先月のことだが,ボー・ヴイーデルベリの『屋根の上の警官』を見た。

監督のボー・ヴイーデルベリはベイルマン,トロエルと並ぶスェーデンの3大映画監督とのこと。
ストーリーを紹介する。とある刑事が病院で殺害される。二人の警官が捜査をすると,殺害された警官は腐った警官で,あちこちで違法な行為を繰り返し,若い警官の妻を死に追いやったことが判明する...
私が見て驚いたのは3つのディテールを除けば,役者を日本人に変えて,背景を日本の街にしてしまえば,私が子供の頃に見た刑事もののテレビ・ドラマと見紛うばかりだということだ。つまり,撮影の仕方,編集の仕方,演出法がとても日本的であったということである。
これは何に由来するのだろうか?映画もそれを生み出した文化・社会のあり方を反映していると考えると,日本とスェーデン社会は私が想像していた以上に親和性が高いということなのだろうか?
それとも,刑事モノというジャンルの法則は非常に強固で,そのジャンルの法則に従ってしまうと,どこで誰がどんな時代にとっても同じような映画になるということなのだろうか...とはいえ先ほど指摘した,日本ではなかなか見られない3つのディテールがあったことは指摘しておきたい。

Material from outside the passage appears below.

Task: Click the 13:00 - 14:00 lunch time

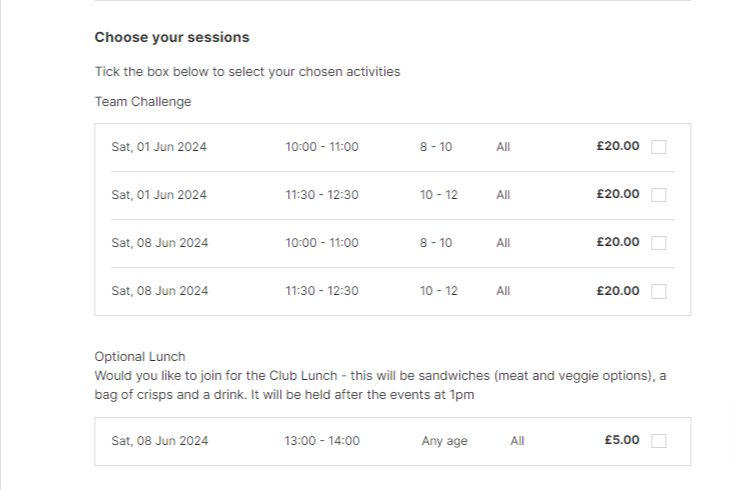Action: click(322, 441)
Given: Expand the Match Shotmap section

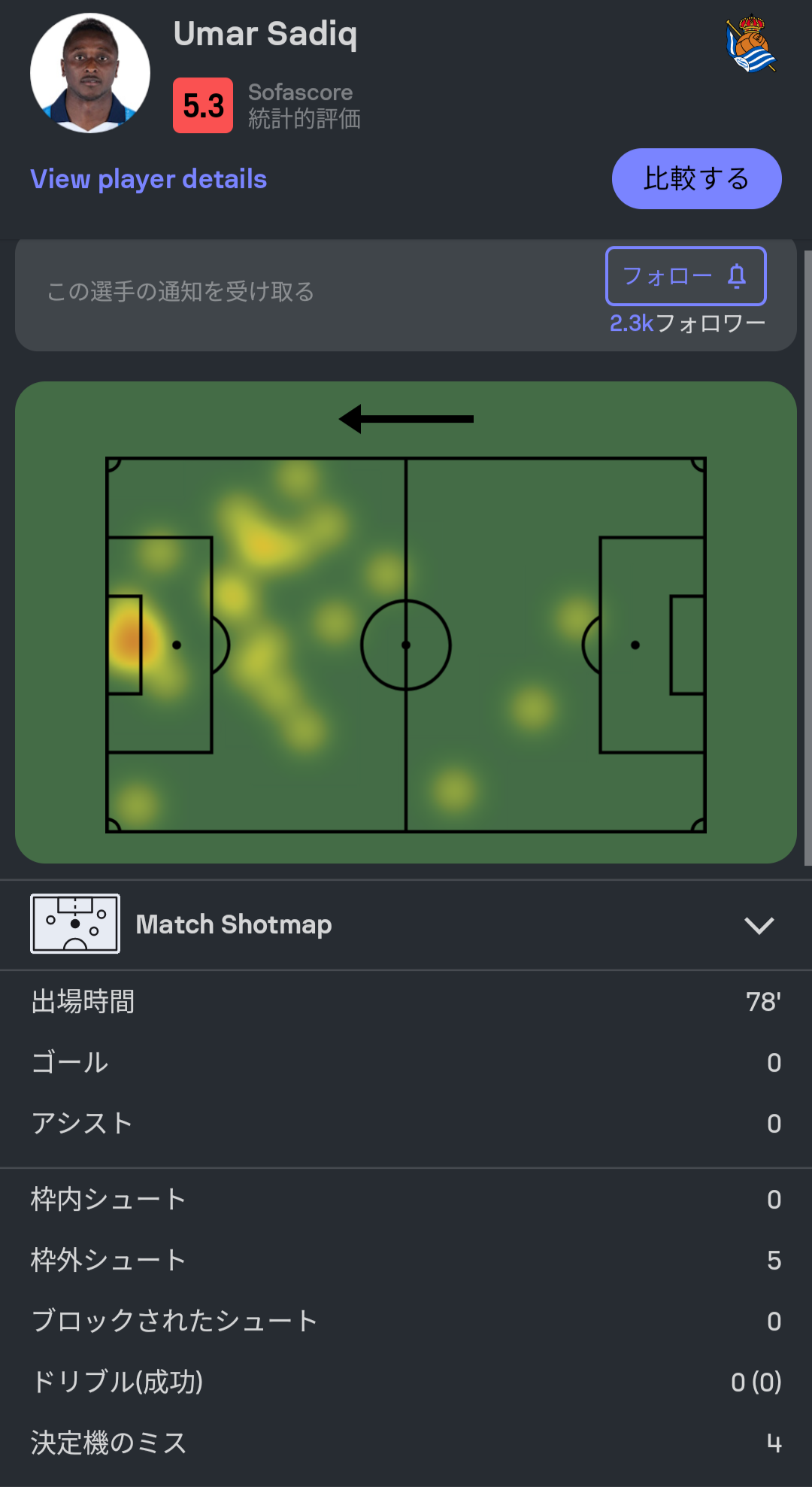Looking at the screenshot, I should coord(234,924).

1)殺害された警官は病院で個室に入院していた。日本では刑事の給料で,個室に入院することはできないだろう...
2)映画の中では,若い刑事が出勤する前の赤ん坊がいる前で,セックスする。日本で,平日の朝出勤前に赤ん坊をほっといて,て早くセックスするカップルがどれくらいいるのだろうか?統計があれば,誰か教えていただきたい。
3)復讐を遂げた警官はラストの場面で,ヘリコプターを撃ち落とす。撃ち落とされたヘリコプターは誓えつの駅の出入り口に墜落するのだが,このようなシークエンスは日本では撮影できないだろう。
要するに,日本社会の貧しさを残酷に逆照射しているディテールだ。